◆ ESTRATTO FORNITO:
La situazione italiana: legge obiettivo
Per poter comprendere un po' meglio cosa sta accadendo nel nostro Paese, quali sono le leggi che regolano le grandi opere, portiamo alla vostra attenzione parte (cap. 3) del documento Terra rubata, viaggio nell'Italia che scompare, redatto dal FAI e dal WWF.
Le norme e le procedure speciali e gli strumenti programmatori, derivanti dalla cosiddetta Legge Obiettivo finalizzati ad individuare, autorizzare e realizzare le cosiddette infrastrutture strategiche sono uno degli elementi che minacciano il nostro territorio, incidendo significativamente sulle aree di maggior pregio ambientale e naturalistico e favorendo un incontrollato consumo del suolo. Gli scenari che si sono aperti dopo le imponenti modifiche strutturali introdotte nella normativa e nella regolamentazione in materia di lavori pubblici e di valutazione d'impatto ambientale, a partire dal 2001, esulano decisamente dagli indirizzi e dagli obiettivi indicati dai documenti pianificatori in ambito europeo (Libro Bianco) e nazionale (Piano Generale dei Trasporti e della Logistica, PGTL) che, come noto, sono incentrati sul riequilibrio modale [passaggio dalla gomma alla rotaia e all’acqua] e sulla centralità delle politiche di mobilità.

◆ COMPLETA QUANTO SEGUE:
[1] Stabilisci se le affermazioni (a), (b) e (c) concordano con il testo sulla Legge Obiettivo e motiva ogni risposta con le parole esatte del testo: (a) il documento Terra rubata è stato redatto dal FAI e dal WWF; (b) le modifiche strutturali alla normativa sui lavori pubblici risalgono al 2005; (c) i documenti pianificatori europei e nazionali sono incentrati sul riequilibrio modale.
[2] Fornisci il seguito del testo sulla Legge Obiettivo, a partire dalla sua ultima frase.
Il materiale che segue non ha alcun legame con il testo sulla Legge Obiettivo.

◆ MATERIALE FORNITO:
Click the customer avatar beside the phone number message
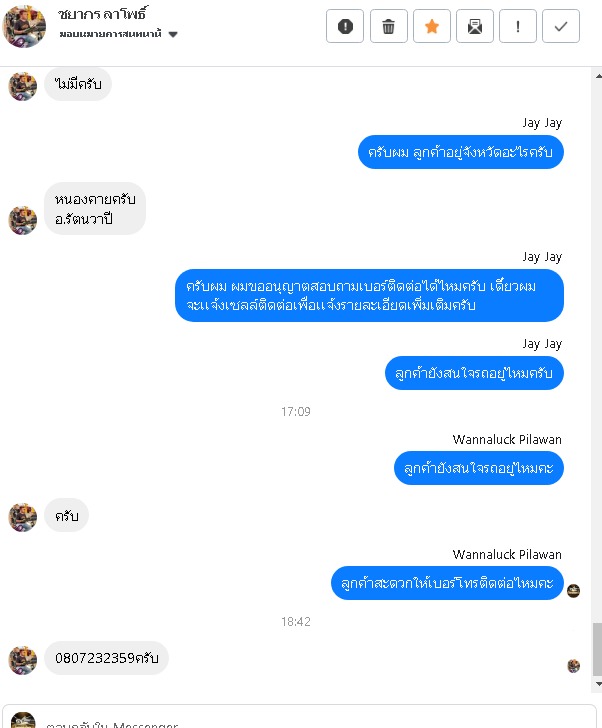click(x=23, y=660)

◆ RISPOSTE FORNITE:
[1]
(a) Sì: «redatto dal FAI e dal WWF».
(b) No: «a partire dal 2001».
(c) Sì: «sono incentrati sul riequilibrio modale».

[2]
Con i provvedimenti in materia, approvati nella XIV Legislatura (2001-2006), assistiamo ad uno slittamento concettuale dalla logica pianificatoria - inscritta in un quadro di compatibilità ambientali, economiche, sociali e trasportistiche - ad una logica realizzativa della singola opera, che diviene priorità incontestabile in quanto programmata, individuata e localizzata in funzione di un superiore interesse nazionale formalmente pubblico, che ne assicura la sua realizzazione comunque (o "con qualsiasi mezzo", come si legge nel Codice degli appalti, D.lgs n. 163/2006, nel quale è stata trasposta la disciplina del decreto attuativo (D.lgs. n. 190/2002) della cosiddetta Legge Obiettivo (L. 21 dicembre 2001, n. 443) e, aggiungiamo noi, dovunque. A prescindere dal contesto territoriale ed ambientale, dagli strumenti pianificatori esistenti, dalle compatibilità economico-finanziarie e dalla volontà delle comunità coinvolte. In altre parole a prescindere dalla loro utilità, fattibilità, compatibilità.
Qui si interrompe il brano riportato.